Instructions for the task: All pictures are to be omitted while the lines starting at the line with "The height and" and ending at the line with "Click the info icon beside Apply to all" in the material below are retyped exactly, both ends included.

Provided material:
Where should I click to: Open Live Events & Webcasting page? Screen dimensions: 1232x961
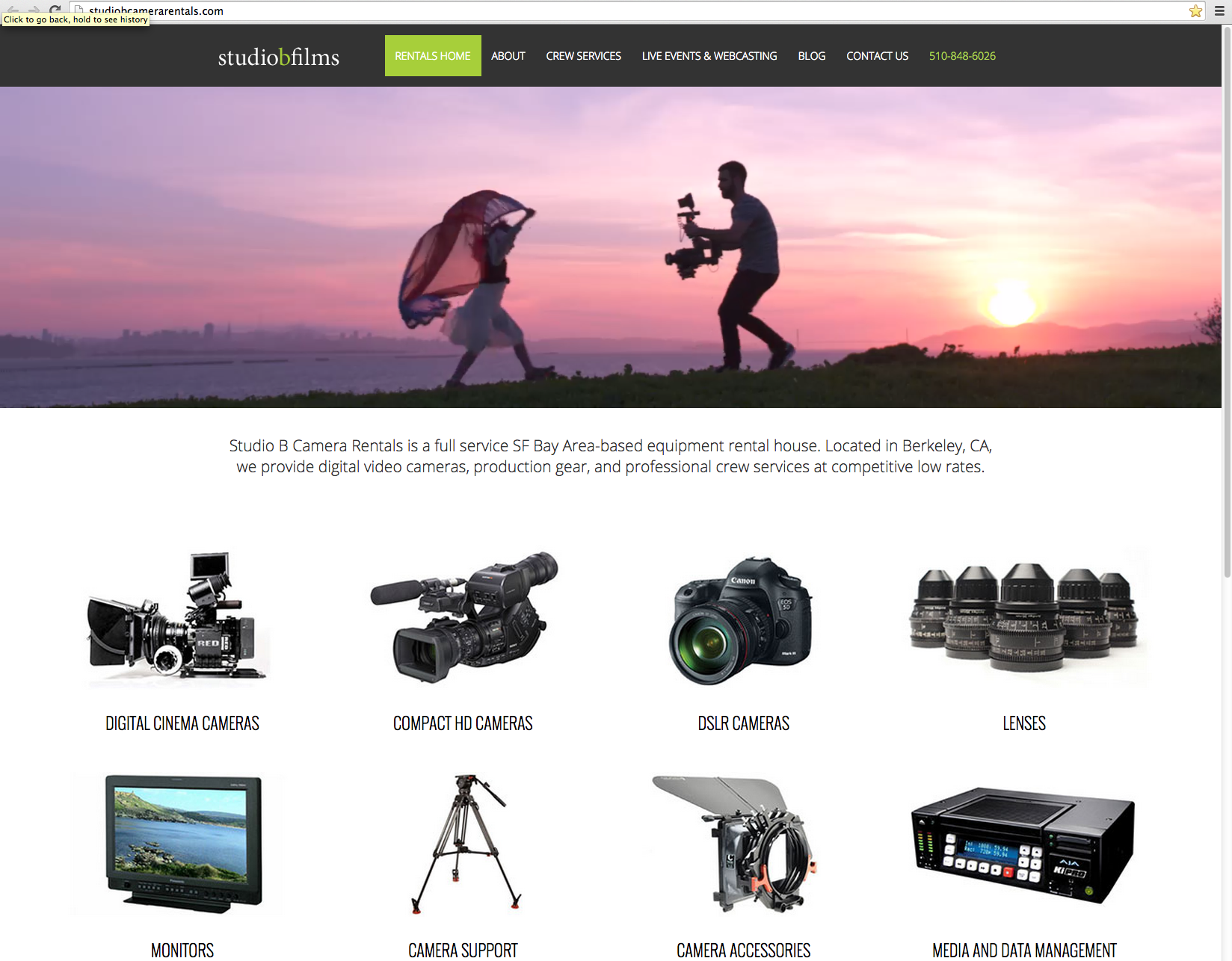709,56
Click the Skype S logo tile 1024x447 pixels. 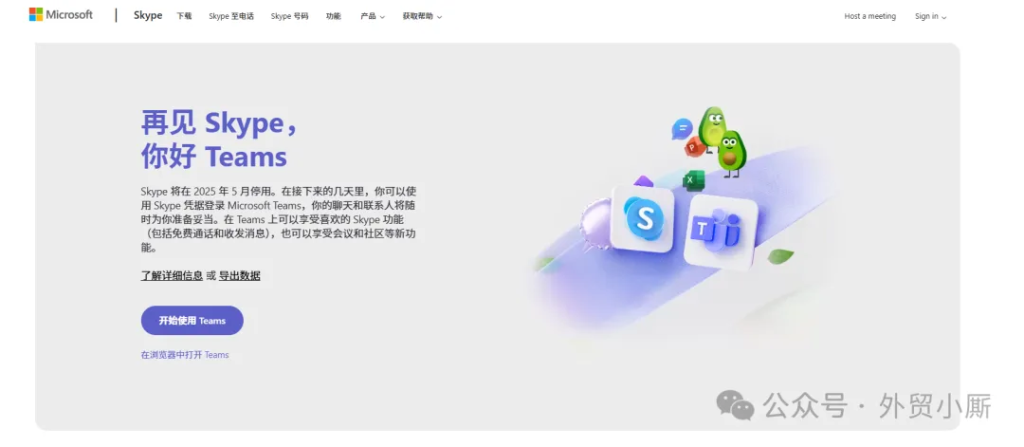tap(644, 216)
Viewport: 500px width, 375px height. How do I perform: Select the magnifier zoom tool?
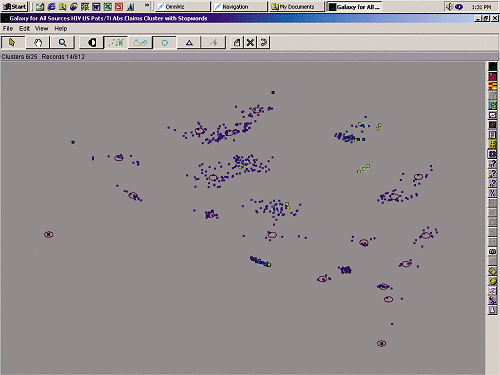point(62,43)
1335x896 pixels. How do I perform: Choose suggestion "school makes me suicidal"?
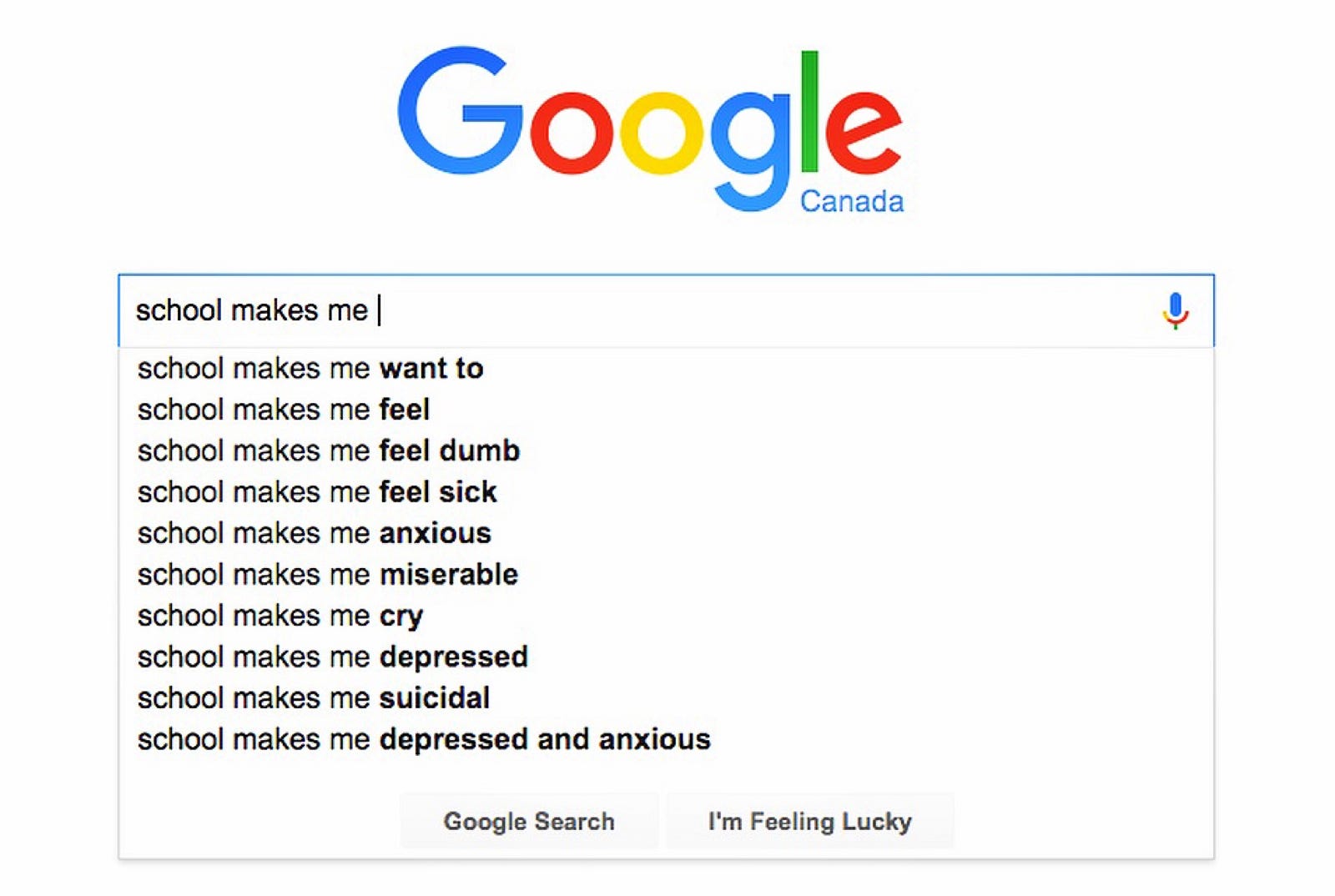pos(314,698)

==

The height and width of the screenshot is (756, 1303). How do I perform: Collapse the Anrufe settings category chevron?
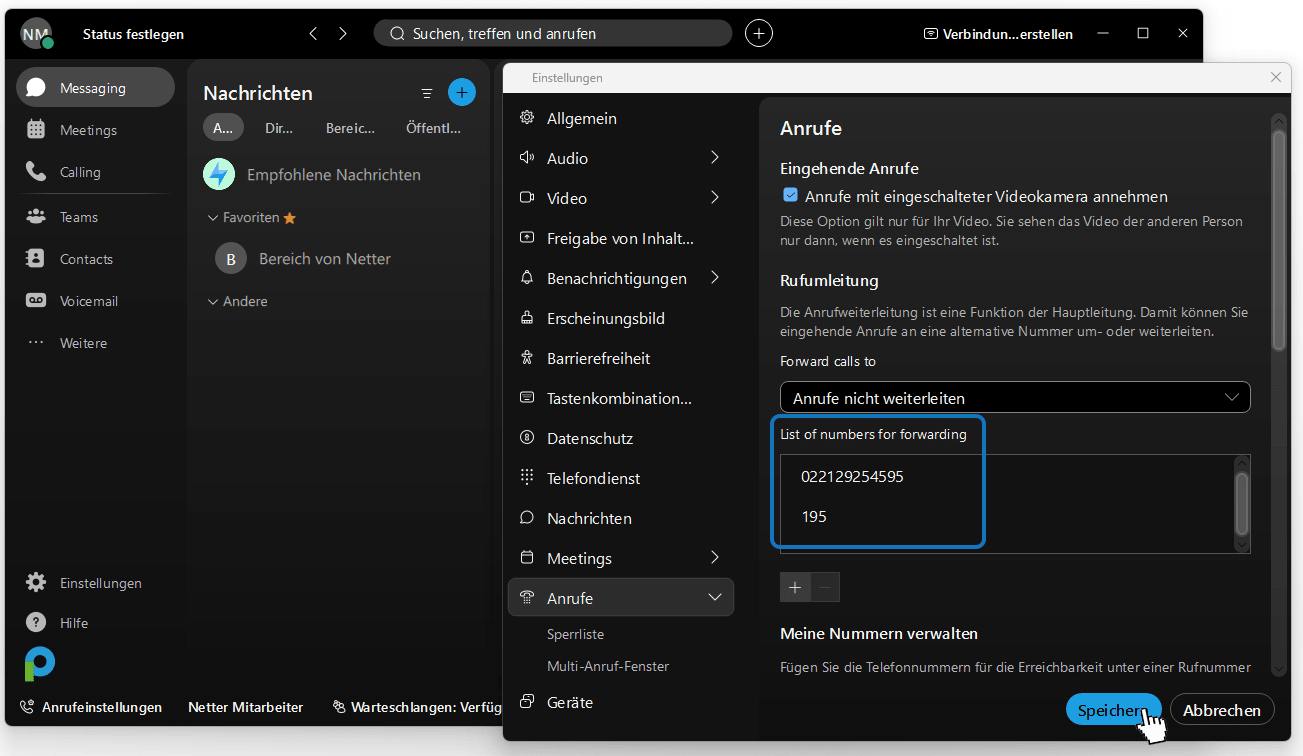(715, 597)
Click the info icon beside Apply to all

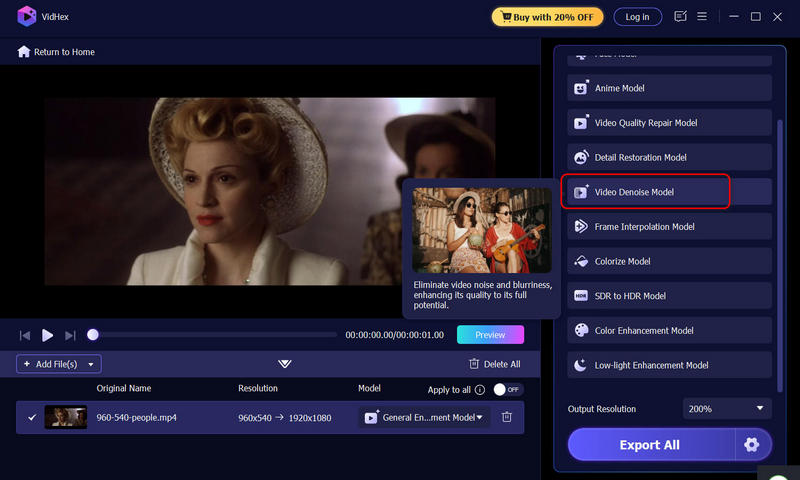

Answer box:
The height and width of the screenshot is (756, 1303). How do I perform: Collapse the Anrufe settings category chevron?
(715, 597)
Click the info icon beside Apply to all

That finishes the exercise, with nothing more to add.